**WHAT THIS TASK INVOLVES**
Report each line of the entries that includes "computer" by copying it.

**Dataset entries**
== Segment start ==

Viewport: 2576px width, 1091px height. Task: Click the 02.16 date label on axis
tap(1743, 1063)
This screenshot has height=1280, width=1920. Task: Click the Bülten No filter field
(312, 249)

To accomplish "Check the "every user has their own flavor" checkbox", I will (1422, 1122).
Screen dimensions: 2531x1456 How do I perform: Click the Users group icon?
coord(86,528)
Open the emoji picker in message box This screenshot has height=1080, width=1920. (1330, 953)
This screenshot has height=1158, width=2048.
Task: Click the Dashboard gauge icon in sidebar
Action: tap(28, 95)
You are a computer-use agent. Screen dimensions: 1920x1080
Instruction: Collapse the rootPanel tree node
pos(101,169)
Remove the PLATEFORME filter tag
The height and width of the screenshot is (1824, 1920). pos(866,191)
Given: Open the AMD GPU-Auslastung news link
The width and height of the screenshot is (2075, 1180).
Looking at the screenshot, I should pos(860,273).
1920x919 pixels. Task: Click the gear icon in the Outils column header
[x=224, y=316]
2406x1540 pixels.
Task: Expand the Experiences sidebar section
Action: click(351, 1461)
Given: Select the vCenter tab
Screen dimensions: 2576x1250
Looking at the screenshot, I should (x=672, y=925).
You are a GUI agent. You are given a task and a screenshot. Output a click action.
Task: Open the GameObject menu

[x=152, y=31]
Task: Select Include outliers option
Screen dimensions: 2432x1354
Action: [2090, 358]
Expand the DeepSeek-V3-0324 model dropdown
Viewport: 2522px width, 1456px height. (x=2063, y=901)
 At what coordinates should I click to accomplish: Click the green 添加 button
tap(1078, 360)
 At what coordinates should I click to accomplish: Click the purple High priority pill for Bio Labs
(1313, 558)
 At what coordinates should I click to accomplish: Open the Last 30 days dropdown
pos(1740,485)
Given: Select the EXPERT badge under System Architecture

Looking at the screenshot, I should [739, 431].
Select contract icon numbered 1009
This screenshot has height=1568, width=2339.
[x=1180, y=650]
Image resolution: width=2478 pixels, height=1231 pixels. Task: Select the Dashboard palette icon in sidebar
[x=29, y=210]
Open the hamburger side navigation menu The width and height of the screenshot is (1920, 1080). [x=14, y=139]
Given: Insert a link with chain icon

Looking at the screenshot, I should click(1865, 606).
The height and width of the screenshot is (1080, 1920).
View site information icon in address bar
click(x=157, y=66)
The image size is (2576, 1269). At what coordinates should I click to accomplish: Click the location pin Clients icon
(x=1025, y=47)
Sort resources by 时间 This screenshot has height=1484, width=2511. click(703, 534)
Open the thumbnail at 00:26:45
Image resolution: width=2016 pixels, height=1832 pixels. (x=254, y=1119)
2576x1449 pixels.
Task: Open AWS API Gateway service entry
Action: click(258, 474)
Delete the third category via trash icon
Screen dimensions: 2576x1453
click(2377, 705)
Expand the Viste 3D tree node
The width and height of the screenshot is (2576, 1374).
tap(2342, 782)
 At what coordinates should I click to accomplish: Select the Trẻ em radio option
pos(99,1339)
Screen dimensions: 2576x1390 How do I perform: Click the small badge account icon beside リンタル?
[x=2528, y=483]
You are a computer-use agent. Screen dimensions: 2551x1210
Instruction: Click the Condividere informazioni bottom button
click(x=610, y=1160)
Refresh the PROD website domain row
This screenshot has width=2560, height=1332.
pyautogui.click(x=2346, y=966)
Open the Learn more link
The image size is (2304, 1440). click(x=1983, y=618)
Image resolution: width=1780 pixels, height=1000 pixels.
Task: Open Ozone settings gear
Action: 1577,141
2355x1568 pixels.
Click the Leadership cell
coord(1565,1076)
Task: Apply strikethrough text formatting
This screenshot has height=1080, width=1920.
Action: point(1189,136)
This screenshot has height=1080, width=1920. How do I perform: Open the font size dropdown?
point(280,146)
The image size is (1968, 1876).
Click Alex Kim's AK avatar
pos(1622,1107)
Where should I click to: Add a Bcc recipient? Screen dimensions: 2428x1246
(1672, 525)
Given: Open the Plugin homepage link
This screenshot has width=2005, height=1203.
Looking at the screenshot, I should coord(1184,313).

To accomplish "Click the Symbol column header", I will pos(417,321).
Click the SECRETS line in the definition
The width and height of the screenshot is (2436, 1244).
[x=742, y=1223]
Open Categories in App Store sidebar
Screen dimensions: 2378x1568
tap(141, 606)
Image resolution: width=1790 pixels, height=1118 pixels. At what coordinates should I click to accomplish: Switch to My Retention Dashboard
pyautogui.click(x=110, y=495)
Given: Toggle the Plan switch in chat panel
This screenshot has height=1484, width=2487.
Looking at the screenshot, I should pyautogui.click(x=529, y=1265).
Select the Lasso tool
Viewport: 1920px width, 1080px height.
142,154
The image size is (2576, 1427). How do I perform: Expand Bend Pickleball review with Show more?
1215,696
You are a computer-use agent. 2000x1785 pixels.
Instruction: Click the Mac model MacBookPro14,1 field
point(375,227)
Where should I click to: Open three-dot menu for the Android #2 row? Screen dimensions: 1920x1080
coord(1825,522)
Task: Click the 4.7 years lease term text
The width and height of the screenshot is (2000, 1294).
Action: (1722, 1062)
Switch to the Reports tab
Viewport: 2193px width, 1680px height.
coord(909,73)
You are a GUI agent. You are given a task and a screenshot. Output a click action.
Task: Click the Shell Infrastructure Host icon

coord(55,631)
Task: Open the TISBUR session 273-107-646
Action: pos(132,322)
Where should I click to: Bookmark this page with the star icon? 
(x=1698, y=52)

== Segment end ==

**THE ANSWER**
You are a computer-use agent. Screen dimensions: 1920x1080
You are a computer-use agent. Screen dimensions: 2551x1210
You are a computer-use agent. 2000x1785 pixels.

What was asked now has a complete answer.